Сергей Аверинцев - Скворешниц вольных гражданин
Легко заметить, что нагнетание кратких и особенно односложных слов («свил Он твердь»), вообще нередких у Вяч. Иванова, в подобных случаях прямой речи производится с особенной решительностью, доводя до внимания читателя почти физически ощутимую сжатость.
Очень характерен для Вяч. Иванова мотив испрашиваемого, ожидаемого и выслушиваемого оракула, слова которого и составляют естественное завершение стихотворения. В этой связи стоит вспомнить, что дельфийские оракулы представляли собой типичные гексаметрические эпиграммы; что историческая связь между эпиграммой и оракульским изречением несомненна.
Вот несколько примеров.
День ото дня загорается,
Бежит за днем.
Где же река собирается
В один водоем?
Где нам русло уготовано,
И ляжет гладь?
Где нам, вещунья, даровано —
Не желать?
«Как тростнику непонятному,
Внемли речам:
Путь — по теченью обратному
К родным ключам.
Солнцу молись незакатному
По ночам!»
Здесь оракул дается в трех зарифмованных между собой двустишиях. Но для Вяч. Иванова более характерна форма, при которой завершающий оракул дается в двустишии, где рифмасоединяет две его строки. Вспомним поздний сонет «Quia Deus» (самое заглавие коего заставляет вспомнить о поэтике оракула):
«Зачем, за что страдает род людской?»…
Ответствуют, потупясь, лицемеры
От имени Любви, Надежды, Веры
И Мудрости, их матери святой,
Сестер и мать пороча клеветой,
И вторят им, ликуя, изуверы:
«За древний грех, за новый грех, без меры
Умноженный божественной лихвой».
И я возвел свой взор к звездам и к Духу
Надзвездному в свидетельство на них,
И внятен был ответ земному слуху, —
Но как замкну его в звучащий стих?…
«Троих одна на крест вела дорога;
Единый знал, что крест — подножье Бога».
Весь состав сонета выражает ожидание ответа свыше, «оракула», тематизирует это ожидание. Вопрос к себе, касающийся этого ответа, — «Но как замкну его в звучащий стих?…» — преследует две цели, имеет две функции. Во-первых, он обеспечивает то, что в риторической теории именуется retardatio, повышая нетерпение ожидающего итем делая ожидание более чувствительным; во-вторых, он едва ли случайно представляет поэта за делом, чрезвычайно похожим на дело тех πρφήται в языческих Дельфах, каковые должны были «замыкать в звучащий стих» невнятные прорицания экстатической Пифии.

■ **ИНСТРУКЦИИ И ТРЕБОВАНИЯ**:
Перепишите часть фрагмента, начиная со слов «Очень характерен для» и заканчивая словами «Вот несколько примеров.», и замените в ней «дельфийские» на «греческие».

■ **ПРЕДОСТАВЛЕННЫЙ ПЕРЕЧЕНЬ**:

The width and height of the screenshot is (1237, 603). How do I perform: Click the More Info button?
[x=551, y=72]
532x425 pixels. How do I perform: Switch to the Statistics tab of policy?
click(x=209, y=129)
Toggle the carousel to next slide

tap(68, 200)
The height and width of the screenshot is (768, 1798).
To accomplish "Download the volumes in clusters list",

---

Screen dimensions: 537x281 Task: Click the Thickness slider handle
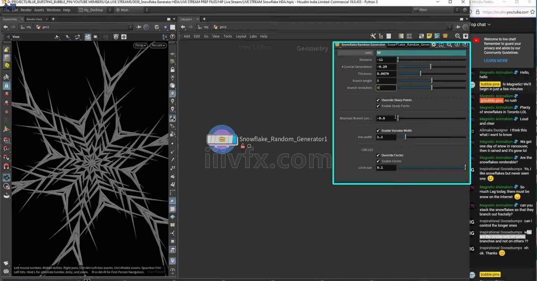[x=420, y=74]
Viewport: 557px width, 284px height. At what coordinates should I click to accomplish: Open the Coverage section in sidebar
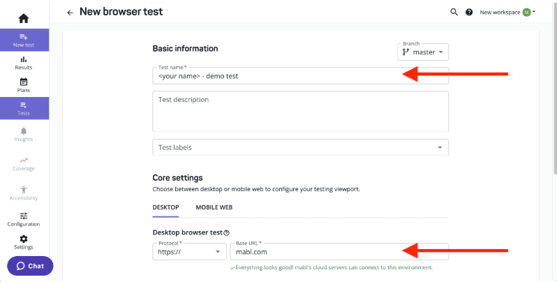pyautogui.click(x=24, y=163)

■ **ВЫПОЛНЕННОЕ УПРАЖНЕНИЕ**:
Очень характерен для Вяч. Иванова мотив испрашиваемого, ожидаемого и выслушиваемого оракула, слова которого и составляют естественное завершение стихотворения. В этой связи стоит вспомнить, что греческие оракулы представляли собой типичные гексаметрические эпиграммы; что историческая связь между эпиграммой и оракульским изречением несомненна.
Вот несколько примеров.